= List of terrorist attacks in Damascus =

This is a list of terror attacks in Damascus within modern Syria (after independence in 1946).

==1949==
On Friday night, August 5, 1949, several hand grenades were thrown into the Menarsha Synagogue in Damascus. 12 Jews, eight of them children, were killed and about 30 others injured.

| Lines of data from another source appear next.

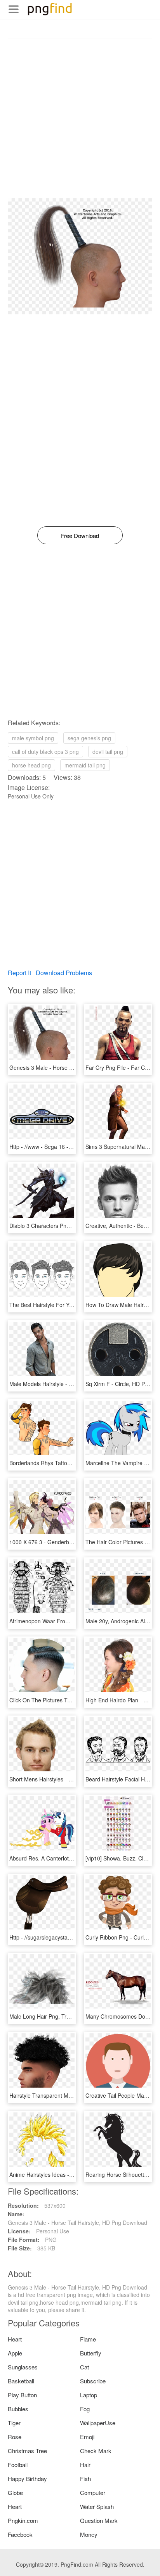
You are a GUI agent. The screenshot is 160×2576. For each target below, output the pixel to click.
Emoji (87, 2437)
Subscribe (93, 2381)
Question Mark (99, 2520)
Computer (92, 2492)
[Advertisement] (80, 118)
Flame (88, 2339)
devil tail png (107, 751)
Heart (15, 2339)
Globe (15, 2492)
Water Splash (97, 2506)
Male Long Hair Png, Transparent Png (56, 2016)
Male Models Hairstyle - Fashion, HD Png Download (73, 1384)
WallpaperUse (97, 2423)
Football (18, 2464)
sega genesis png (89, 738)
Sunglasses (23, 2367)
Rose (14, 2437)
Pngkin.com (23, 2520)
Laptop (88, 2395)
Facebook (20, 2534)
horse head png (31, 765)
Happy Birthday (27, 2478)
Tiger (14, 2423)
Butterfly (90, 2353)
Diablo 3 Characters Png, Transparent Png (61, 1225)
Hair (85, 2464)
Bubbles (18, 2409)
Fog (85, 2409)
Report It (19, 972)
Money (88, 2534)
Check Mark (95, 2451)
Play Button (22, 2395)
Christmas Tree (27, 2451)
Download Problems (64, 972)
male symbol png (33, 738)
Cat (84, 2367)
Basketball (21, 2381)
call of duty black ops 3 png (45, 751)
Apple (15, 2353)
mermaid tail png (85, 765)
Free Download (80, 535)
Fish (85, 2478)
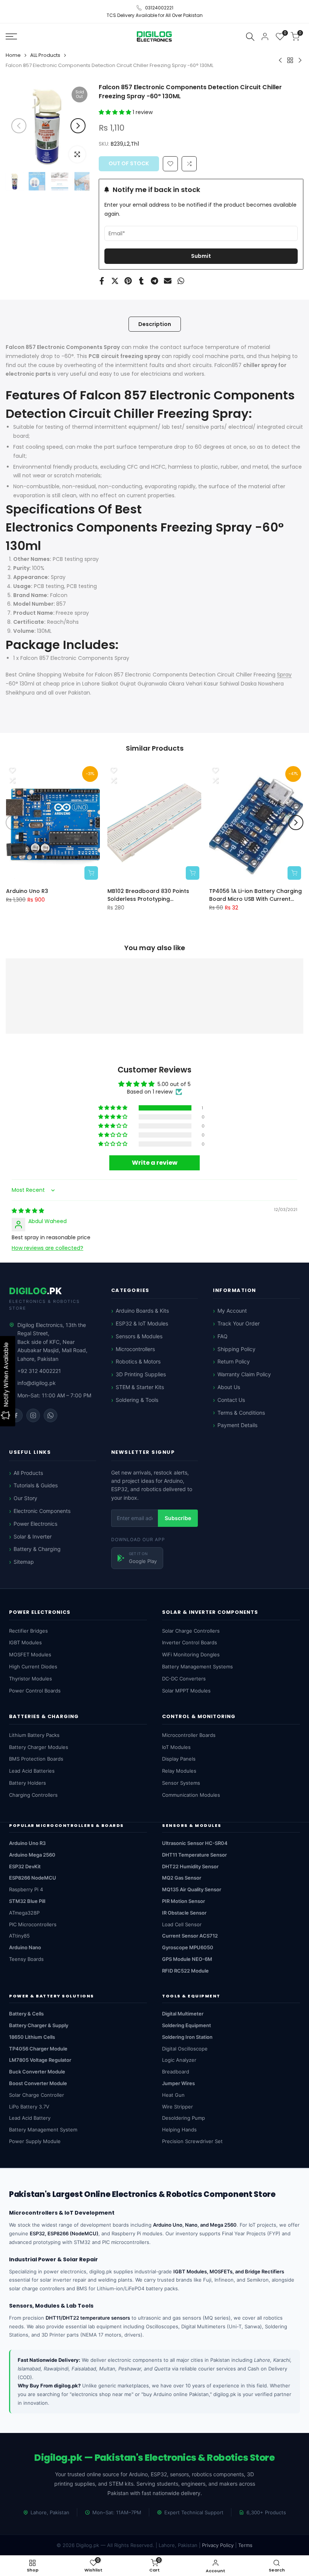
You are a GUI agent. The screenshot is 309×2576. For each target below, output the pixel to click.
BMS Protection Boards (36, 1759)
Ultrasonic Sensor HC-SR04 (195, 1843)
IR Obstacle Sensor (184, 1913)
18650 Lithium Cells (32, 2037)
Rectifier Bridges (28, 1631)
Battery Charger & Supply (38, 2025)
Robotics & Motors (138, 1361)
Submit (201, 256)
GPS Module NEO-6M (187, 1959)
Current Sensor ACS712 (190, 1936)
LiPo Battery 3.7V (29, 2107)
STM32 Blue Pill (27, 1901)
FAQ (222, 1336)
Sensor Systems (181, 1783)
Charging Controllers (33, 1795)
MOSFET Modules (30, 1654)
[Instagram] (33, 1415)
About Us (228, 1387)
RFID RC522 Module (185, 1971)
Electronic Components (42, 1511)
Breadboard (175, 2072)
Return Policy (233, 1361)
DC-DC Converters (184, 1679)
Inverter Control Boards (189, 1642)
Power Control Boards (35, 1691)
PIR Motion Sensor (183, 1901)
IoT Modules (176, 1747)
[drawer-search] (250, 36)
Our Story (25, 1498)
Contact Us (231, 1400)
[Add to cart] (91, 872)
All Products (28, 1473)
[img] (28, 1210)
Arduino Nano (25, 1947)
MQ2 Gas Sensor (181, 1878)
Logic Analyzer (179, 2060)
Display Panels (179, 1759)
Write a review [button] (154, 1162)
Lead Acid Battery (29, 2118)
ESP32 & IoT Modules (142, 1323)
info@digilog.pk (36, 1383)
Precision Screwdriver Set (192, 2141)
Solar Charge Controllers (191, 1631)
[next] (78, 125)
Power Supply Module (35, 2141)
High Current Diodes (33, 1667)
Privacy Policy (218, 2545)
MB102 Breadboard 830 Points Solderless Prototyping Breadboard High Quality (148, 895)
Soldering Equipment (186, 2025)
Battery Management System (43, 2130)
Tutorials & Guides (36, 1485)
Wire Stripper (177, 2107)
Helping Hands (179, 2130)
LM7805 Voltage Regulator (40, 2060)
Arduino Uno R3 (27, 890)
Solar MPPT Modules (186, 1691)
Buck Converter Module (37, 2072)
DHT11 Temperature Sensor (194, 1855)
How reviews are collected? (47, 1248)
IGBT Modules (25, 1642)
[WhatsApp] (50, 1415)
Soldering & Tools (137, 1400)
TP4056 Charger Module (38, 2049)
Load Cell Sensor (182, 1924)
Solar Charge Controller (36, 2095)
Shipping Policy (236, 1349)
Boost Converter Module (38, 2083)
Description (154, 324)
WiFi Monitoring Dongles (191, 1654)
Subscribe (178, 1518)
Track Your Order (238, 1323)
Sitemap (24, 1561)
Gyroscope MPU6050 (187, 1947)
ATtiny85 (19, 1936)
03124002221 (159, 8)
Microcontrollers (135, 1349)
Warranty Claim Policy (244, 1374)
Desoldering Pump (183, 2118)
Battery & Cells (26, 2014)
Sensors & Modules (139, 1336)
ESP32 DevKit (25, 1866)
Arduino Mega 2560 (32, 1855)
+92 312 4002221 (39, 1371)
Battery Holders (27, 1783)
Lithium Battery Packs (34, 1735)
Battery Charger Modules (38, 1747)
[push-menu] (11, 36)
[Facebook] (16, 1415)
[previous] (18, 125)
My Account (232, 1310)
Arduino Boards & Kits (142, 1310)
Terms (245, 2545)
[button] (116, 112)
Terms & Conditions (241, 1412)
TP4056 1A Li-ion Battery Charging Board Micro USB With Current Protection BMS (255, 895)
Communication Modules (191, 1795)
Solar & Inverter (33, 1536)
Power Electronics (35, 1523)
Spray (284, 674)
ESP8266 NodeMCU (32, 1878)
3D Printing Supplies (141, 1374)
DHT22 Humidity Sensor (190, 1866)
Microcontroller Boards (189, 1735)
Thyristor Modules (30, 1679)
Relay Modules (179, 1771)
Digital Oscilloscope (185, 2049)
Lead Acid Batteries (32, 1771)
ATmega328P (24, 1913)
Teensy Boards (26, 1959)
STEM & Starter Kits (140, 1387)
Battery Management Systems (197, 1667)
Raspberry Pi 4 (26, 1889)
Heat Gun (173, 2095)
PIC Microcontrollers (33, 1924)
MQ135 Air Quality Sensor (191, 1889)
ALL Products (45, 55)
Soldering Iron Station (187, 2037)
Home (13, 55)
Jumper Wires (178, 2083)
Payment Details (237, 1425)
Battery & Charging (37, 1549)
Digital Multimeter (182, 2014)
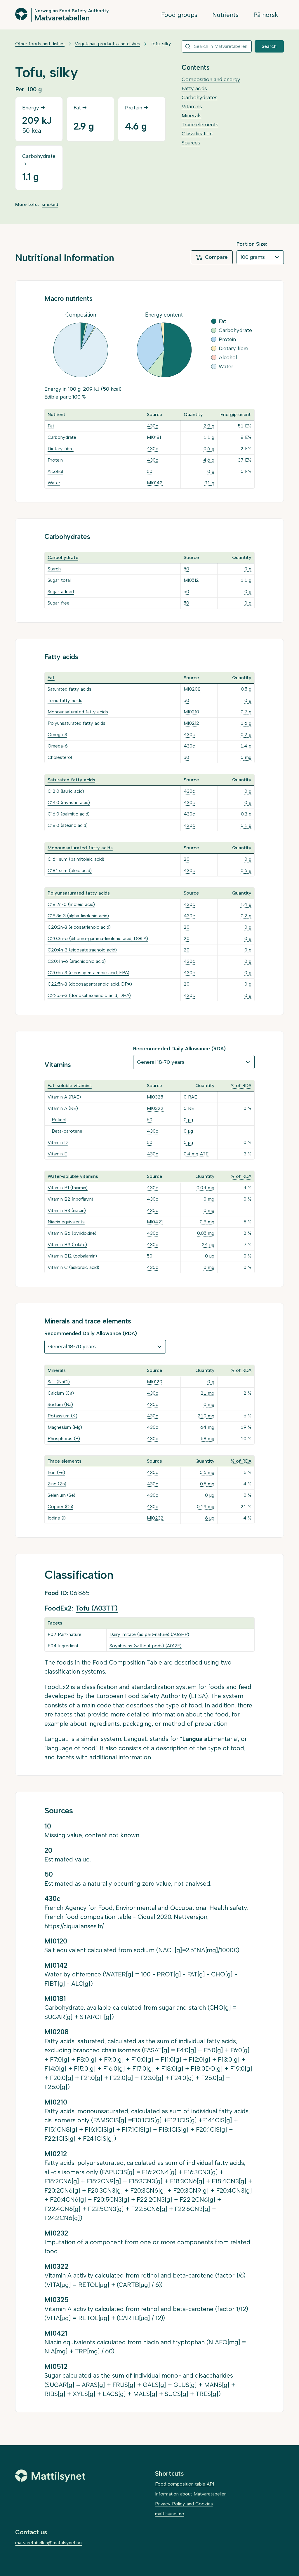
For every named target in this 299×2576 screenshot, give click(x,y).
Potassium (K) (62, 1416)
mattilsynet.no (169, 2513)
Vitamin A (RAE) (64, 1097)
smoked (50, 204)
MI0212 (191, 723)
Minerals (191, 115)
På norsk (265, 14)
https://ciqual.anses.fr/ (74, 1926)
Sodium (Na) (60, 1404)
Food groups (179, 14)
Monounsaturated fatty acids (78, 712)
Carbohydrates (200, 97)
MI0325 (155, 1097)
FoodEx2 (56, 1686)
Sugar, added (61, 591)
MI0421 (155, 1222)
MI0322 (155, 1108)
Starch (54, 569)
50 (149, 471)
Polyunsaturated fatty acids (76, 723)
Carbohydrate (62, 437)
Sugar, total (59, 580)
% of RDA (241, 1085)
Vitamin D (58, 1142)
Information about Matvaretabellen (191, 2494)
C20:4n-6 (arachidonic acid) (77, 961)
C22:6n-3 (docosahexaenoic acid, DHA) (89, 995)
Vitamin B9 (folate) (67, 1244)
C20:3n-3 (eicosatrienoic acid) (79, 927)
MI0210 (191, 712)
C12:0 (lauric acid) (66, 791)
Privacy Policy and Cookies (184, 2504)
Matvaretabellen (62, 17)
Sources (191, 142)
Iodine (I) (57, 1518)
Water (54, 482)
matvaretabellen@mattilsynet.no (48, 2542)
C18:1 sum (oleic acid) (70, 870)
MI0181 (154, 437)
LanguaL (56, 1738)
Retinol (59, 1119)
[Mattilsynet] (50, 2476)
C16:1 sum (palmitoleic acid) (76, 859)
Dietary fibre (61, 448)
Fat (51, 426)
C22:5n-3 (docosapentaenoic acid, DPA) (90, 984)
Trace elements (200, 124)
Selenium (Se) (61, 1495)
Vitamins (192, 106)
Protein (55, 460)
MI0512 (191, 580)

The attack was timed to coincide with the Lausanne Conference, following the armistice agreement which was signed between Israel and Syria on July 20, 1949.

==1986==
The deadliest bombings were executed in Damascus and surrounding areas in 1986. The events caused 204 fatalities, and were blamed by the Syrian authorities upon Iraqi Ba'athist agents, though other alleged perpetrators, like the Muslim Brotherhood, were proposed.

==2004==
- April 28: Three gunmen, a policeman, and one civilian were killed in an attack on the diplomatic quarter of Damascus, damaging a building formerly used by the UN. Police blamed Islamists.

==2006==
- June 2: Four gunmen and two security guards were killed when Syrian security forces foiled an attack by Islamist militants near the studios of Syrian National Television.
- September 12: Three gunmen and a Syrian security guard were killed in a foiled attack on the U.S. embassy. Gunmen tossed grenades over the perimeter walls before opening fire with automatic weapons. A car bomb was detonated outside the embassy, although a truck bomb filled with pipe bombs and gas cylinders failed to explode. Thirteen people were wounded, including two security guards and a Chinese diplomat. Police also captured one gunman, although he later died of his wounds. The Syrian government said the attack was planned in Saudi Arabia and the attackers had no links to al-Qaeda.

==2008==
- 12 February: Assassination of Imad Mughniyeh.
- 27 September: Bombing in Damascus kills 17; Fatah al-Islam blamed.

==2009==
- December 3: A little more than year later another explosion killed at least three people when a bus blew up in Sayyidah Zaynab, a Damascus suburb popular with Iranian and other Shiite pilgrims and named after a shrine dedicated to the granddaughter of Muhammad located there. Syrian officials denied Terrorism was involved, blaming the deaths on an exploding tire and banned reporters from the site.

==2011==
- 2011 Damascus bombings - event in December 2011, during Syrian civil war.

==2012==
- January 2012 al-Midan bombing- during Syrian civil war.
- March 2012 Damascus bombings- during Syrian civil war.
- April 2012 Damascus bombings- during Syrian civil war.
- 10 May 2012 Damascus bombings- during Syrian civil war.
- 18 July 2012 Damascus bombing - during Battle of Damascus of the Syrian civil war.

==2013==
- February 2013 Damascus bombings - attacks in Damascus during Syrian civil war, killing 83 people.

==2016==
- 5 September 2016 Syria bombings

==2017==
- March 2017 Damascus bombings - A series of terrorist attacks in Damascus killed at least 114 people. Tahrir al-Sham, formerly known as the al-Nusra Front, and Islamic State claimed responsibility.

==2025==
- Mar Elias Church attack - A suicide bombing took place at the Mar Elias church in Damascus, killing 23 people and wounding more than 63. The Islamic State claimed responsibility.